Held on December 4, 2013
In this talk designed for students and faculty, Dr. Sarah Chinn, Professor of English at Hunter College, discussed the historical intersections of legal, medical, and racial discourses in the United States. The event was organized by Dr. Amy Traver, Professor of Sociology at Queensborough Community College, CUNY.
Please note the lecture's original title was "The Body, Disabilities and the Holocaust" which was updated to "Blood, Disability, and the Meaning of Japanese American Citizenship in World War II".
Dr. Sarah Chinn, Professor of English at Hunter College, received her Ph.D. in English and Comparative Literature from Columbia University. Her work primarily explores questions of race, sexuality, and gender in U.S. literature and culture, particularly in the 19th century. She is the author of two books, Technology and the Logic of American Racism: A Cultural History of the Body as Evidence (Continuum, 2000), and Inventing Modern Adolescence: The Children of Immigrants in Turn-of-the-Center America. Dr. Chinn has published numerous scholarly articles on 19th century US literature, gender and sexuality, and disability studies.

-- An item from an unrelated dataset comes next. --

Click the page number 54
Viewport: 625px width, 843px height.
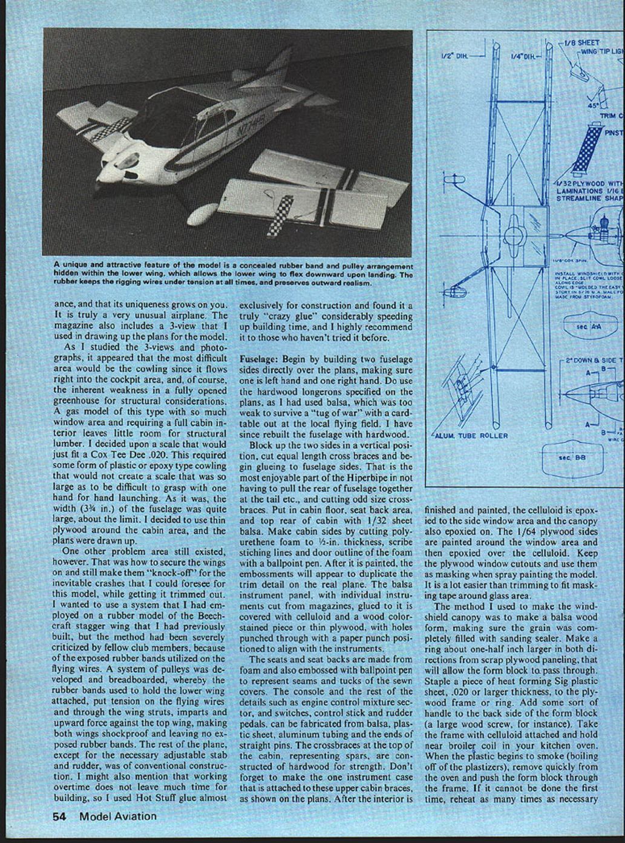point(59,816)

Dr. Amy Traver is Professor of Sociology at Queensborough Community College, CUNY. Her research interests include student success and experiential pedagogies in community college contexts, as well as intersections of race/ethnicity and gender in American family life. Her most recent publications in these areas include articles in Teaching Sociology, Internet and Higher Education (with Volchok, Bidjerano, and Shea), Qualitative Sociology, Sociological Focus, and International Journal of Sociology of the Family. She is also the co-editor (with Perel Katz) of Service-Learning at the American Community College (Palgrave Macmillan 2014), an edited volume reviewed as a “must read” that “suggests a strategy for reconsidering the priorities and practices of higher education.” Traver is a graduate of Colgate University (B.A., 1997), Harvard University (Ed.M., 1999), and the State University of New York at Stony Brook (Ph.D., 2008).